Because we were only able to account for measured confounders, treatment assignment bias may account for some of the survival benefit attributed to adjuvant therapy. That is, patients with CHF who received treatment may have represented the healthiest subset of CHF patients, and this baseline difference may affect inferences about effectiveness. Therefore, it is reassuring that our overall findings (adjusted HR, 0.70) are consistent with those of prior observational studies (HR, 0.66-.073) and with the results from a pooled analysis of clinical trial data.7, 8 This reinforces prior quantitative analyses, which demonstrated that well-designed observational studies can yield estimates of treatment effectiveness that are similar to those reported in randomized trials.35–37 We also employed additional, novel approaches to account for bias. To capture health status, we adjusted for prior hospitalizations and physician visits. Furthermore, unlike most prior analyses, we employed complementary approaches, using matching (by propensity score) and adjusting (for propensity score) to analyze treatment effectiveness within clinical subgroups. Our separate matching strategy assured that all covariates in Table 1 were well balanced between treated and untreated patients among those with and without the 3 chronic conditions. Our findings were consistent across both approaches. Finally, because our sample was restricted to patients who had undergone surgery, patients with more severe CHF or COPD may have been excluded from the sample on the basis of their poor surgical risk. Hence, the patients in our sample may represent a relatively healthy subgroup of patients with these conditions.

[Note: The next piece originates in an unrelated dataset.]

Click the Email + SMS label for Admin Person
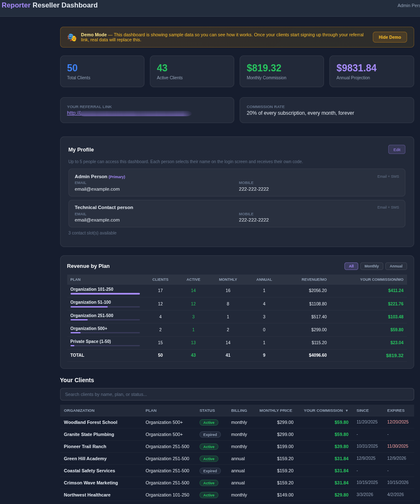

It is important to recognize that administrative data do not capture all clinical diagnoses of chronic conditions, nor do they capture all outcomes that are of interest to patients, including potential chemotherapy toxicities. In addition, SEER-Medicare data may not distinguish reliably between cancer- and noncancer-related outcomes, such as death or hospitalization. Also, our study period (the late 1990s) was immediately prior to the availability of newer agents, such as capecitabine and oxiplatin, with varying risk, benefit, and cost profiles.38–40 Hence, 5-flourourocil still was the standard of care for patients in our cohort.20, 22 Clinical decision-making will be facilitated by a greater understanding of the harms and benefits of newer agents across a spectrum of patients, including those with comorbidities, as the portfolio of treatment options expands.

We have observed that chronic conditions may affect patterns of cancer care in a manner that does not reflect their relation to clinical effectiveness. This discrepancy between effectiveness and utilization may reflect the lack of available data, because clinicians and patients need to know how the balance between harms and benefits of a proposed cancer treatment are by altered noncancer conditions. Unfortunately, the recent emphasis on increasing the representation of elderly patients with comorbid conditions into clinical trials has had meager success to date.41–44 Future work should include prospective studies that have patient-reported outcome measures, such as quality of life, symptom burden, and functional status, with a focus on determining whether these are affected positively or negatively by treatment in patients with comorbid conditions. Because multimorbidity increasingly is the norm among patients with cancer, physicians and patients need access to the data required to make informed and appropriate treatment decisions.